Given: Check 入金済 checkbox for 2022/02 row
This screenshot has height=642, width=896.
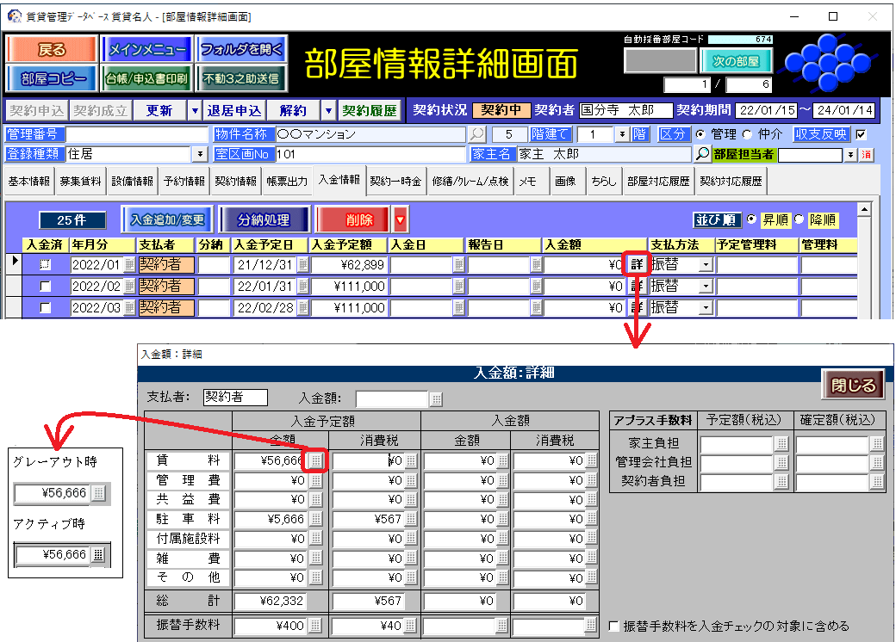Looking at the screenshot, I should (x=46, y=286).
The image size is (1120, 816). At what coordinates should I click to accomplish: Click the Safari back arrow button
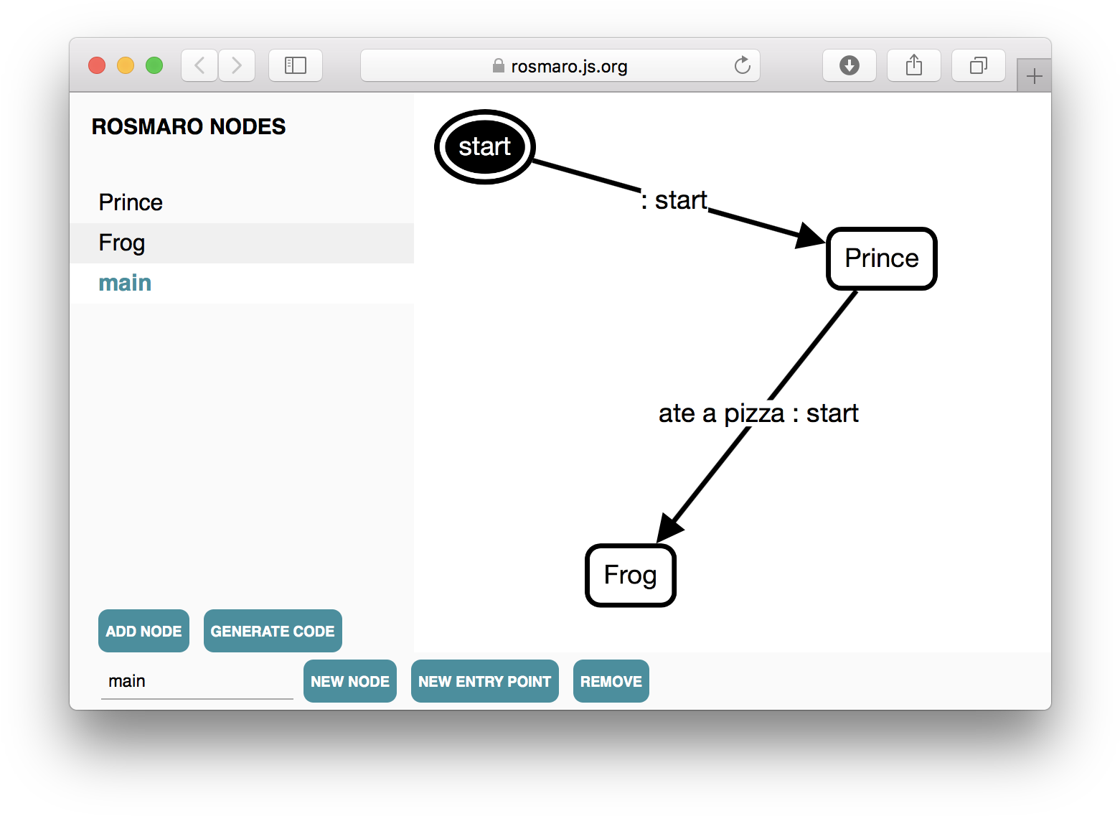tap(199, 66)
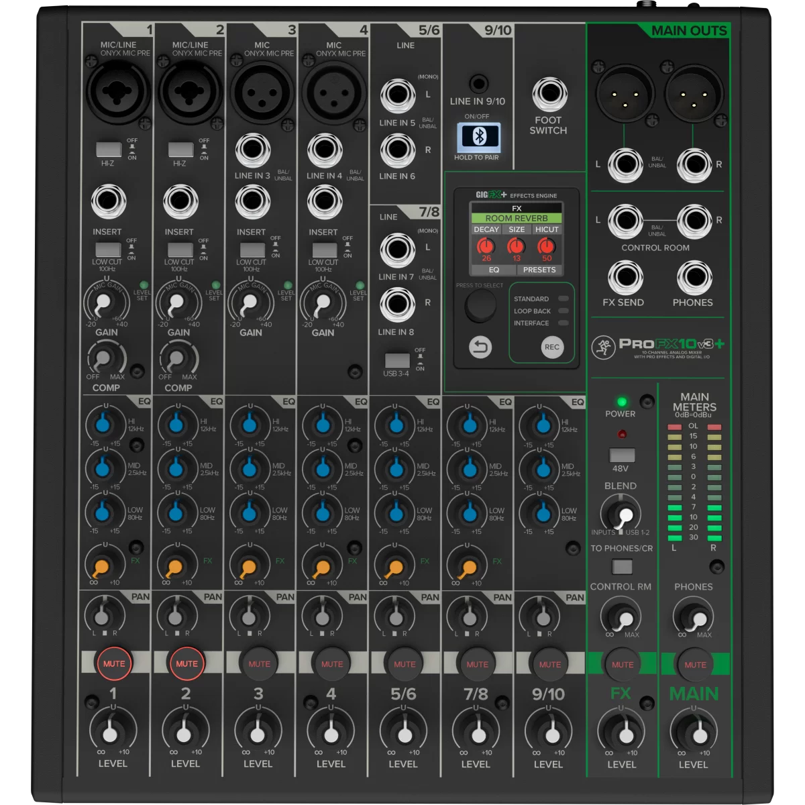Toggle channel 1 Hi-Z switch

(x=108, y=150)
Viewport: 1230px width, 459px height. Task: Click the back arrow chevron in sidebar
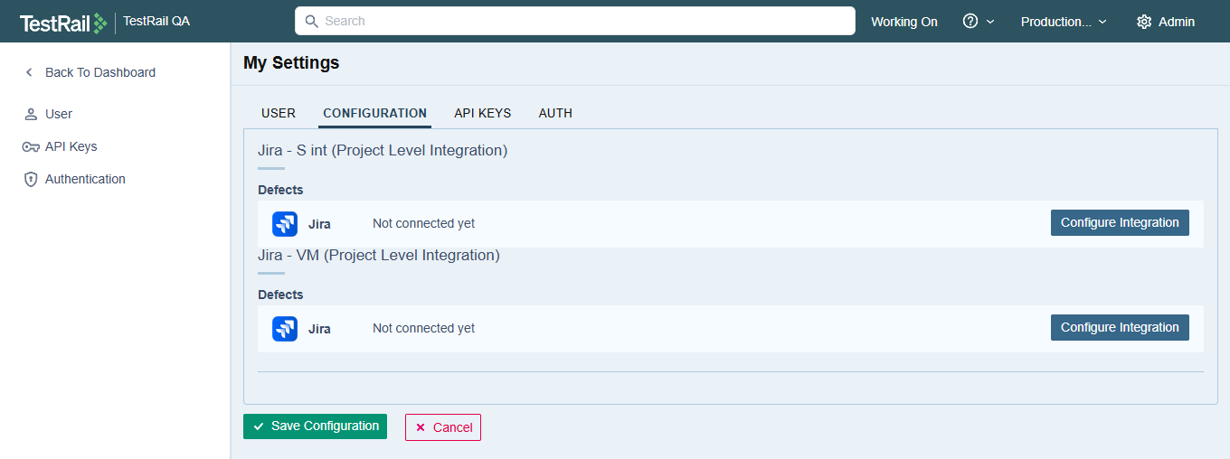point(29,72)
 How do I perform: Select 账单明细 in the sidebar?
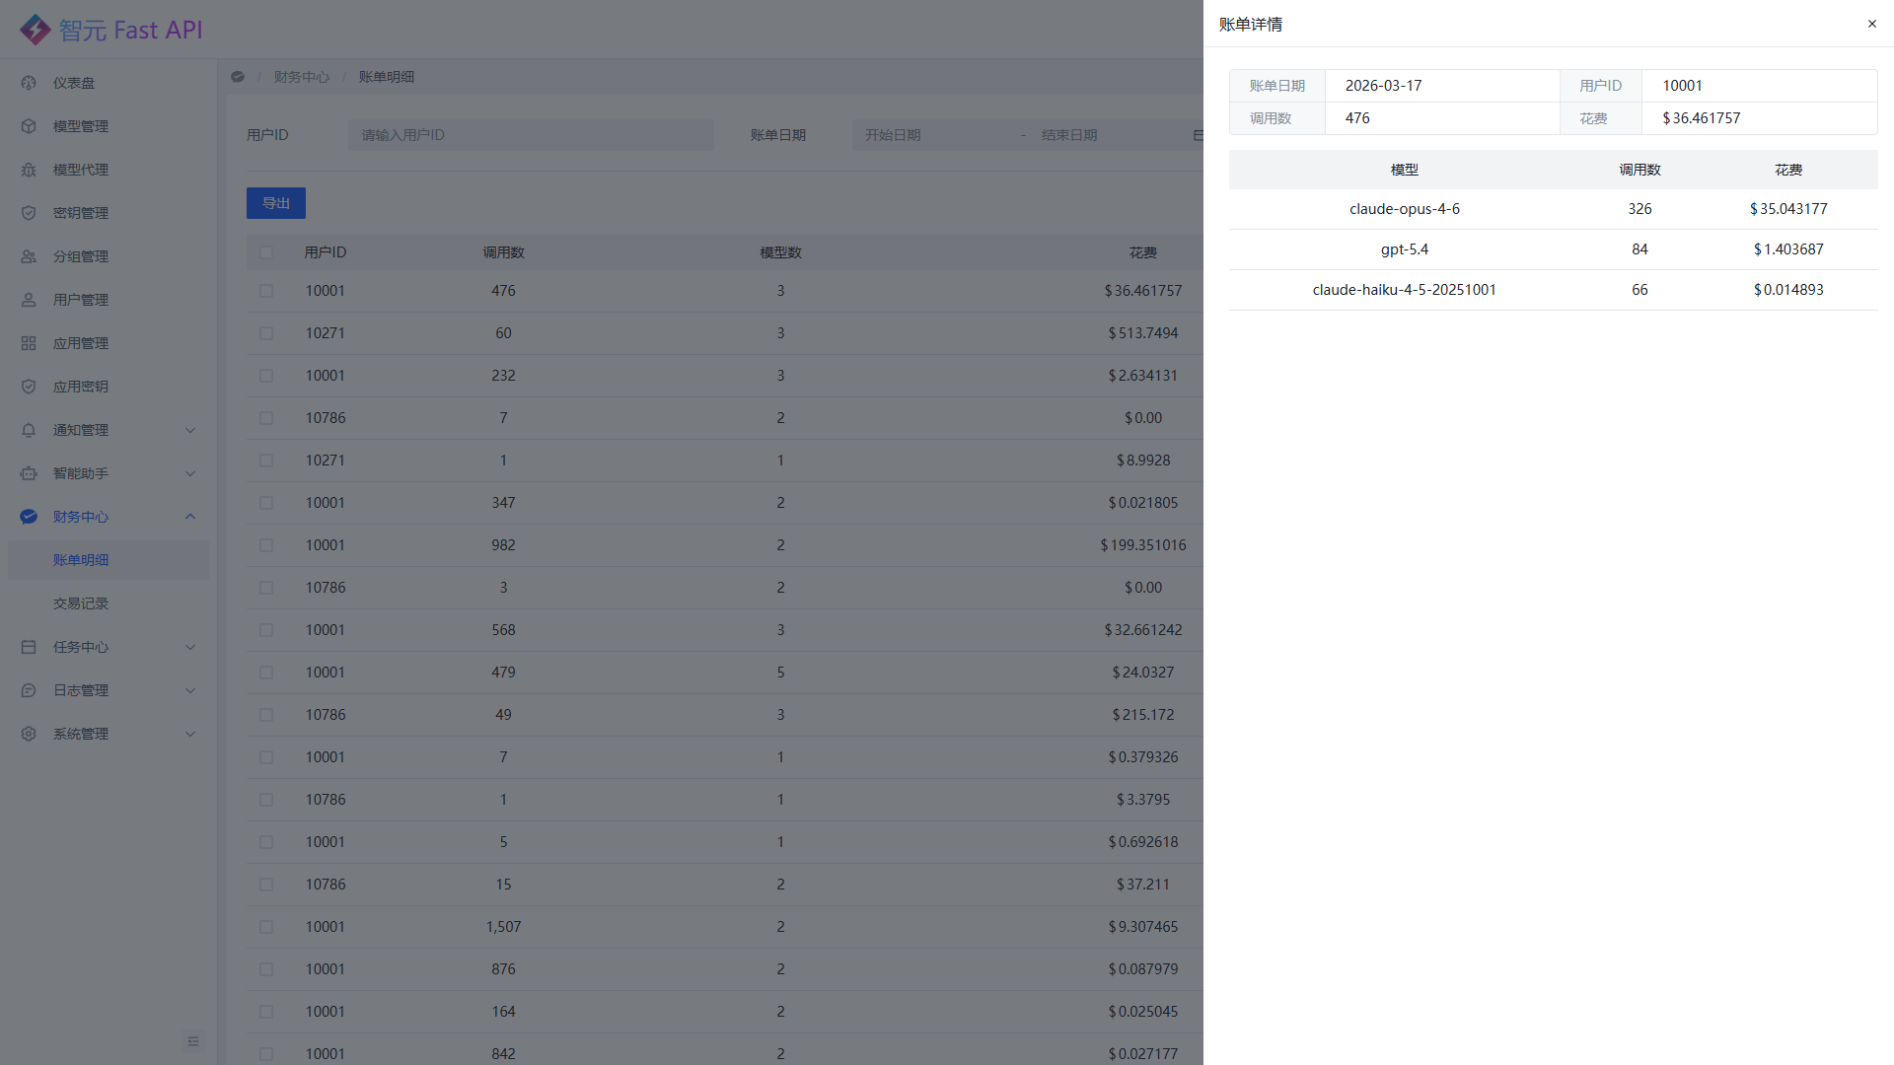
________________________________________
Could you convert the lines above into a Markdown table with the columns No. and Text, one row per line, numbered in order and with blank lines omitted? Leave the pictures out of the answer.

● **Task answer**
| No. | Text |
|---|---|
| 1 | Given: Check 入金済 checkbox for 2022/02 row |
| 2 | This screenshot has height=642, width=896. |
| 3 | Looking at the screenshot, I should (x=46, y=286). |
| 4 | The image size is (1120, 816). At what coordinates should I click to accomplish: Click the Safari back arrow button |
| 5 | tap(199, 66) |
| 6 | Toggle channel 1 Hi-Z switch |
| 7 | (x=108, y=150) |
| 8 | Viewport: 1230px width, 459px height. Task: Click the back arrow chevron in sidebar |
| 9 | point(29,72) |
| 10 |  How do I perform: Select 账单明细 in the sidebar? |